Description
In 1841, a sailor named Ishmael wanders to the New England town of New Bedford, Massachusetts to sign on a whaling ship. In the inn where he is staying for the night, he is forced to share his room with a Pacific Islander and harponeer named Queequeg, whom he befriends after a tense first meeting. The next morning, the two of them hire onto a whaling ship named Pequod, which is commanded by grim Captain Ahab, who is obsessed with hunting and killing a legendary white-skinned whale named Moby Dick, who was responsible for severing Ahab's left leg. Just before their departure, Ishmael and Queequeg encounter a man named Elijah, who delivers an ominous warning about Ahab and that all but one of the crew who follow him will find their deaths on this voyage.
As the ship casts off, and for some time afterwards, Ahab remains unseen until he finally appears to align his crew to the hunt for Moby Dick and sets course for the Bikini Atoll, where the whale is said to dwell. While the crew reaps a fair bounty of oil on their journey, Ahab's obsession with Moby Dick remains foremost in his mind. When the captain of a passing ship, who recently lost his hand to the white whale, informs Ahab on Moby Dick's latest whereabouts near the coast of Madagascar, Ahab immediately breaks off a particularly successful hunt, unsettling his crew, particularly his chief mate Starbuck. Starbuck suggests to his fellow officers Stubb and Flask to wrest command of the Pequod from Ahab, which the two refuse.
As the Pequod nears the atoll, a man falls from the ship's mast into the sea and disappears. Right afterwards, the Pequod is stuck in slack water for days. Casting bones to read his future, Queequeg foresees his death and orders the ship's carpenter to make him a coffin, before he sits down to await his demise. When one of the crew prepares to cut Queequeg's skin for fun, Ishmael rises to his friend's defense, prompting Queequeg to break his death reverie and defend Ishmael. Just then, Moby Dick briefly appears before the ship and escapes before the Pequod crew can attack him.
After rowing the ship out of the becalmed area, Ahab resumes the hunt. They encounter the Rachel, another whaler from New Bedford, whose captain, Gardiner, asks Ahab to help search for his son, who was carried off by Moby Dick; Ahab refuses his aid and departs. When the Pequod hits a typhoon, Ahab uses the gale to speed the chase, endangering the ship. Starbuck decided to depose Ahab by force, but relents when in a rare humane moment Ahab reminisces about his self-destructive obsession for revenge.

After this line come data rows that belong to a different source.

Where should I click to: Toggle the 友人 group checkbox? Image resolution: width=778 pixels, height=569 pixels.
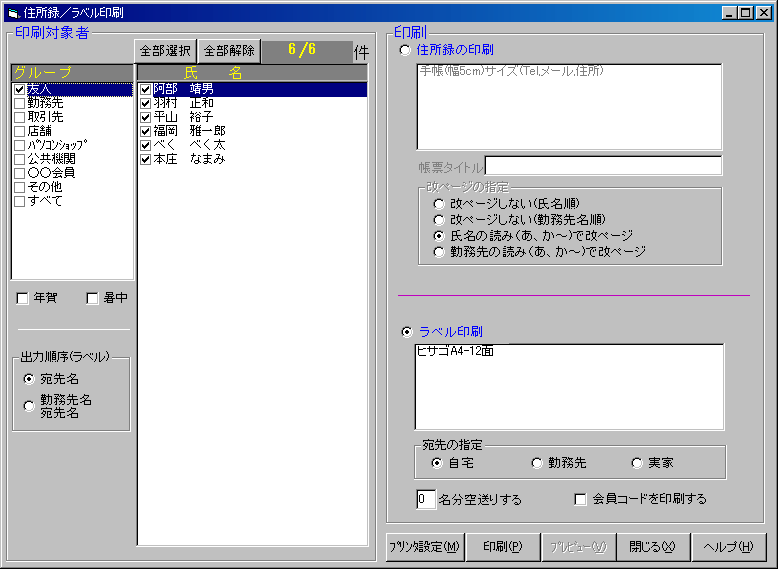coord(20,90)
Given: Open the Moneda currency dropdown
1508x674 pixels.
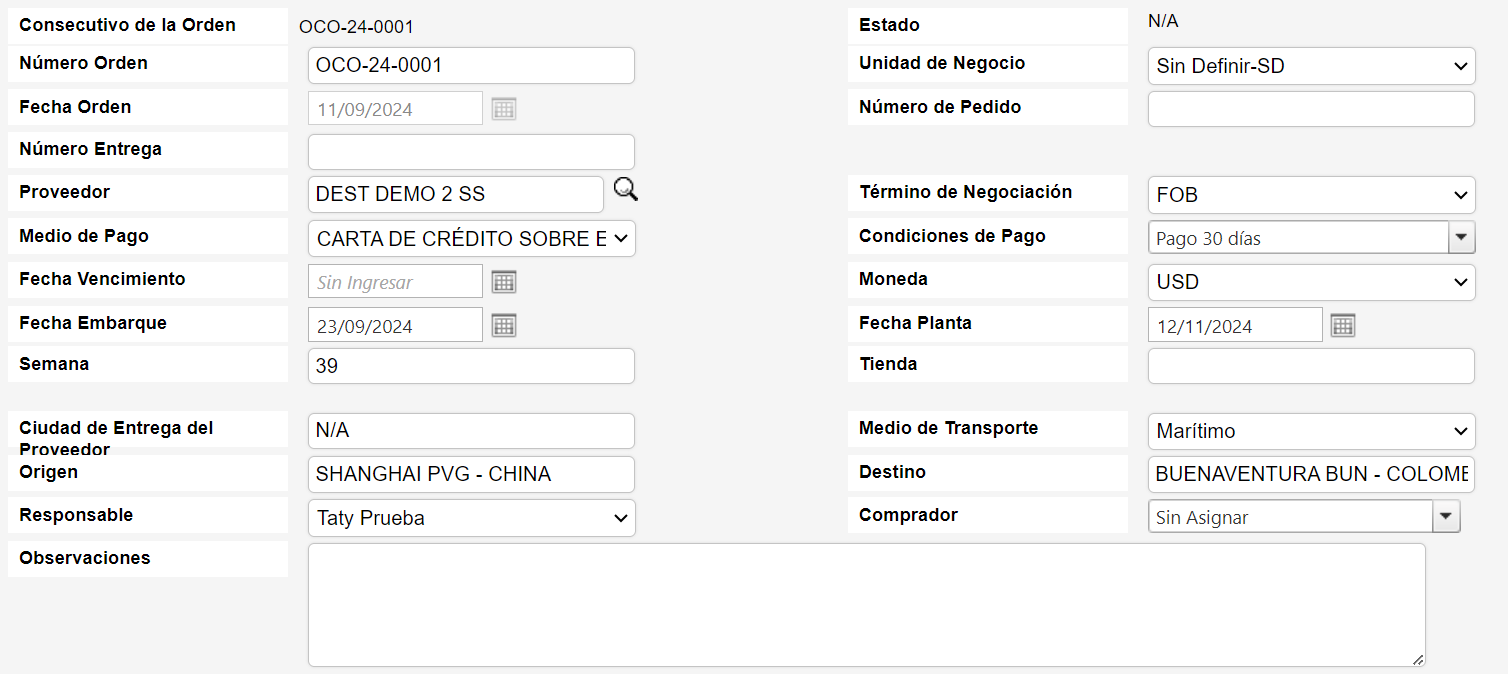Looking at the screenshot, I should point(1310,282).
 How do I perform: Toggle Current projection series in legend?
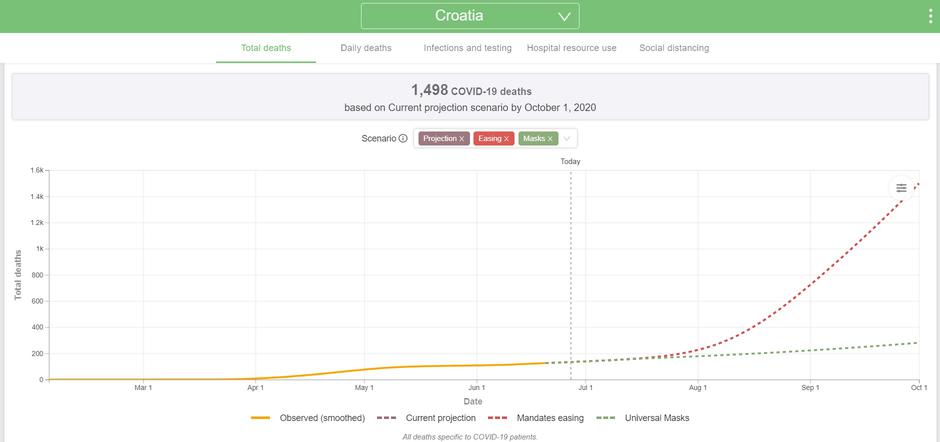[x=441, y=417]
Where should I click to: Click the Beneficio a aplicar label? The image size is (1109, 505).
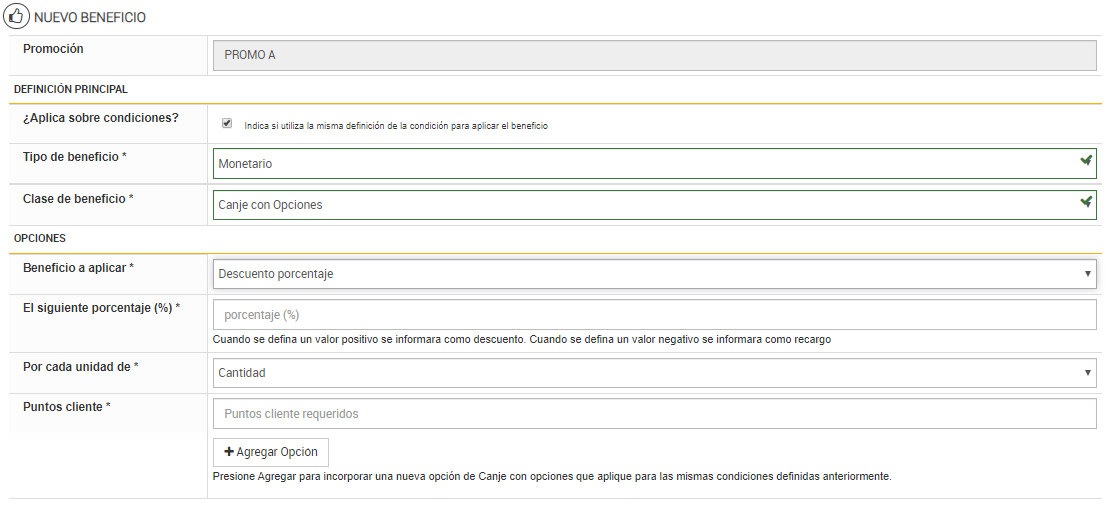[78, 268]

Right after this conversation, a strange omen portends the fulfillment of Elijah's baleful prophecy. Moby Dick reappears, and the Pequod crew sets out in their boats to bring him down. In the chaotic altercation, Moby Dick destroys Ahab's boat, but Ahab climbs onto the whale's back and stabs him until Moby Dick submerges, entangling Ahab in the harpoon lines on his back and drowning him. Instead of calling off the hunt, Starbuck orders the men to continue. Moby Dick attacks the boats, smashing them and killing the men; he then rams and sinks the Pequod before disappearing. Ishmael, the only survivor, manages to cling onto Queequeg's coffin until he is found and picked up by the Rachel.